Paper Structure (22 sections, 7 equations, 5 figures, 3 tables, 1 algorithm)

This paper contains 22 sections, 7 equations, 5 figures, 3 tables, 1 algorithm.

Figures (5)

  • Figure 1: Comparison of our BEV-IO with existing explicit BEV-based detection methods. (a) Existing BEV-based methods utilize estimated depth weights to lift image features onto the BEV space, where the depth weights only feature visible surfaces. (b) We introduce the occupancy weights upon the depth weights to obtain more complete and precise BEV representations. In addition, we propose the propagation of image features with occupancy cues to attain geometry-aware image features.

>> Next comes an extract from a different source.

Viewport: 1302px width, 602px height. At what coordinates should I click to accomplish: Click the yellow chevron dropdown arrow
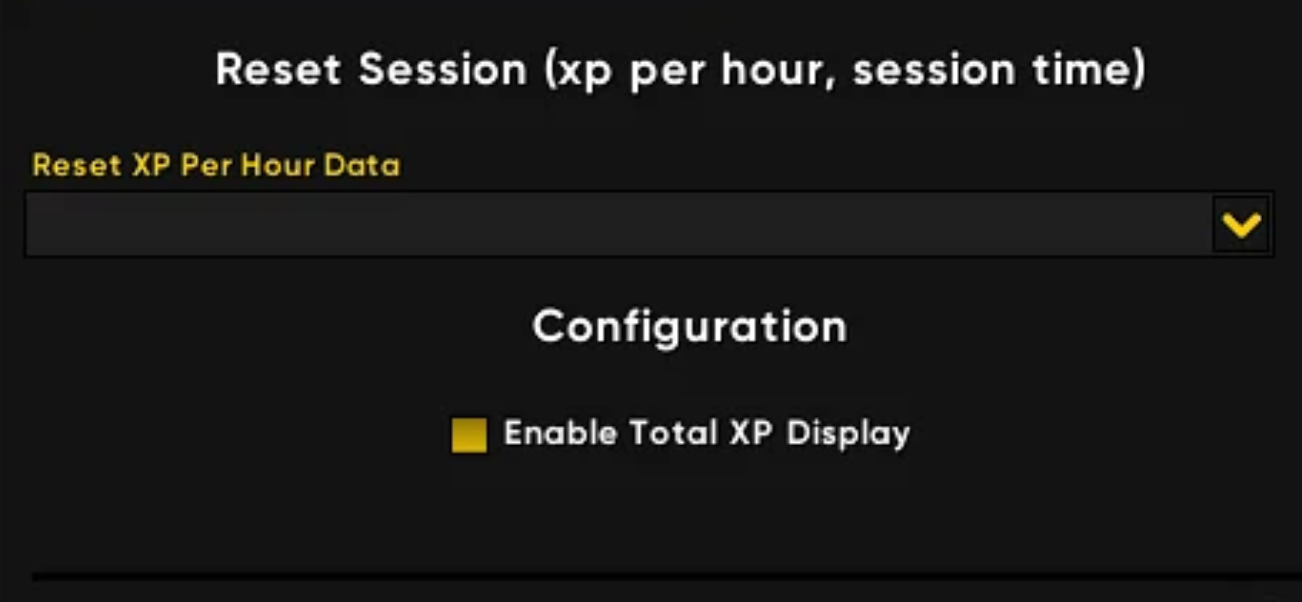pos(1241,225)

  • Figure 2: Overall pipeline of our BEV-IO. BEV-IO is mainly composed of a 3D geometry branch and a feature propagation branch. (1) 3D geometry branch utilizes the image features as input to estimate depth and explicit/implicit instance occupancy weights. Subsequently, these weights are fused to generate depth-occupancy weights. (2) The feature propagation branch takes image features and explicit instance occupancy weights as input, and a geometry-aware propagation module is performed to further enhance the image features with geometry cues. Finally, obtained geometry-aware features are lifted onto the BEV space using the depth-occupancy weights. Obtained BEV features are fed into the detection head to obtain the final detection results.
  • Figure 3: Illustration of our 3D geometry branch. The 3D geometry branch takes image features as input to predict depth, explicit and implicit instance occupancy weights. Depth and explicit instance occupancy are supervised by ground truth depth and generated ground truth explicit occupancy respectively. The implicit occupancy weights are only supervised by final detection loss. The depth-occupancy weights are the weighted sum of these three weights.

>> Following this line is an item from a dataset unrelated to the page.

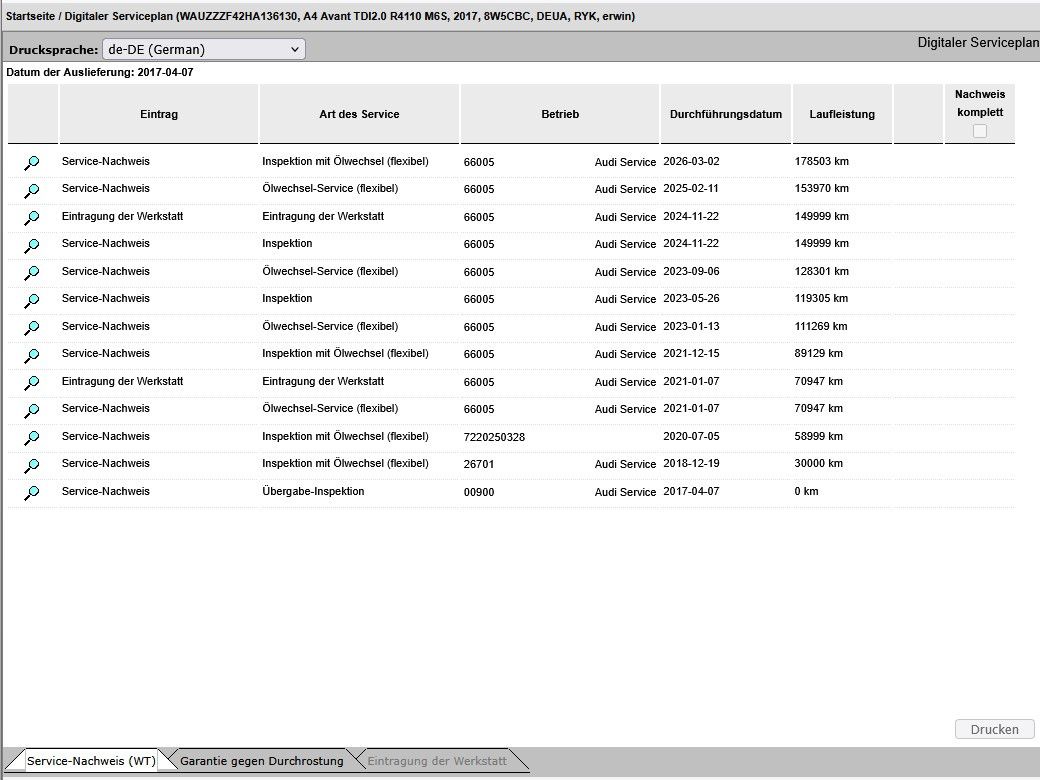Viewport: 1040px width, 780px height.
Task: Show details for the 111269 km entry
Action: point(32,327)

  • Figure 4: Geometry-aware feature propagation mechanism. The input of geometry-aware feature propagation mechanism (GFP) is the predicted explicit instance occupancy and image features. GFP takes the explicit occupancy tokens as the key and value, performs self-attention, and conducts geometry-aware feature propagation on the image features.
  • Figure 5: Visualization of detection performance. The predicted and ground truth bounding boxes are marked in yellow and green, respectively. BEV-IO obtains more accurate predictions compared with the baseline method as shown in the red dashed boxes.